*** Data supplied ***

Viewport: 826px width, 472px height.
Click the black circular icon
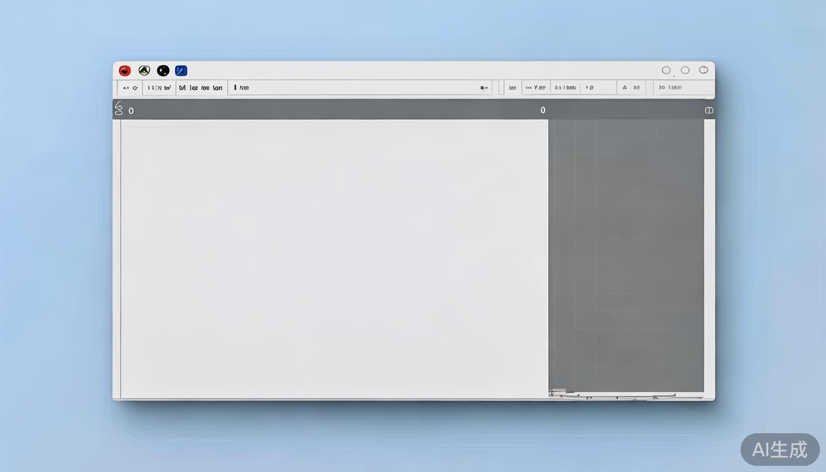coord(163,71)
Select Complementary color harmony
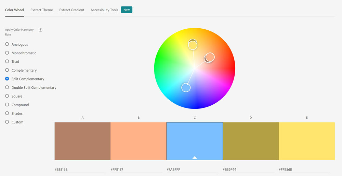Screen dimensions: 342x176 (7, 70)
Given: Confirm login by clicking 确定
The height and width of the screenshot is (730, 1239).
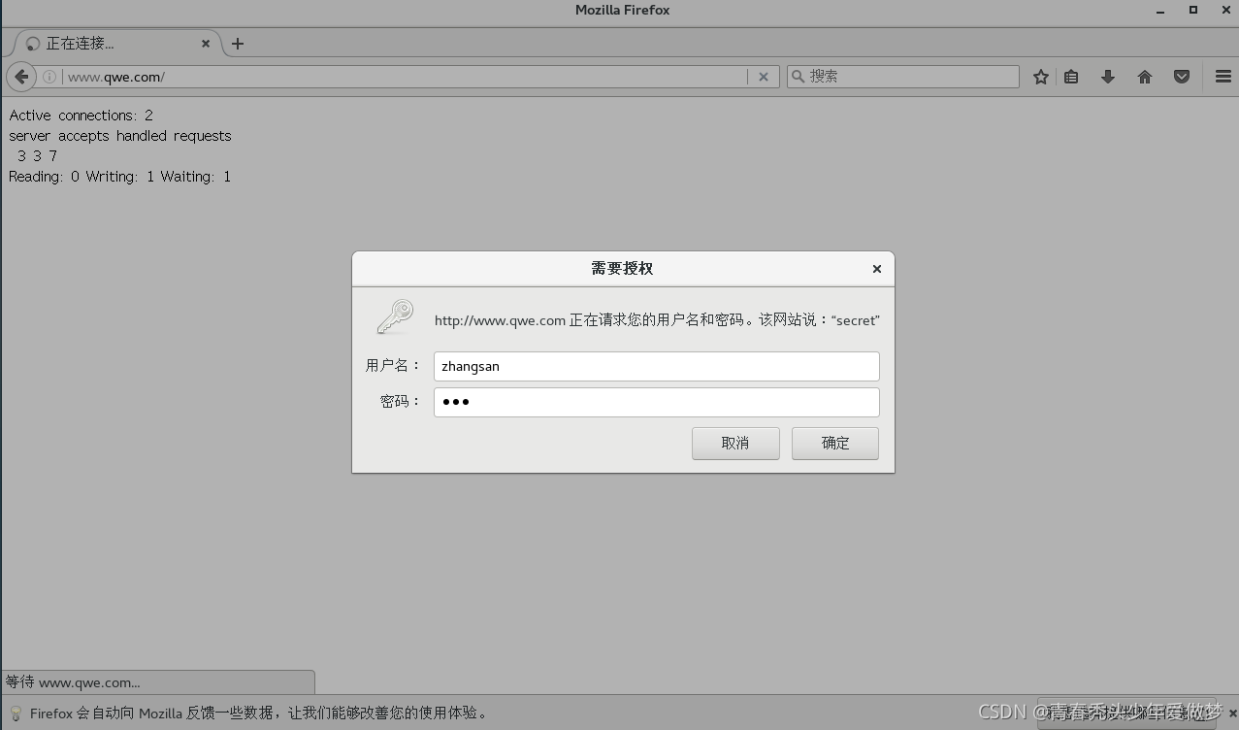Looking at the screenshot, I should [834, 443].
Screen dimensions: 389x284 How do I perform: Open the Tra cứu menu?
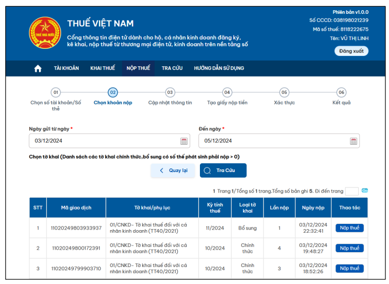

*** End of Data supplied ***

Work instructions: Transcribe exactly the portion of the material above that runs from the line containing "Given: Confirm login by clicking 确定" through its last line, omitting all pictures.

Finished task:
Given: Confirm login by clicking 确定
The height and width of the screenshot is (730, 1239).
Looking at the screenshot, I should [834, 443].
Screen dimensions: 389x284 How do I perform: Open the Tra cứu menu?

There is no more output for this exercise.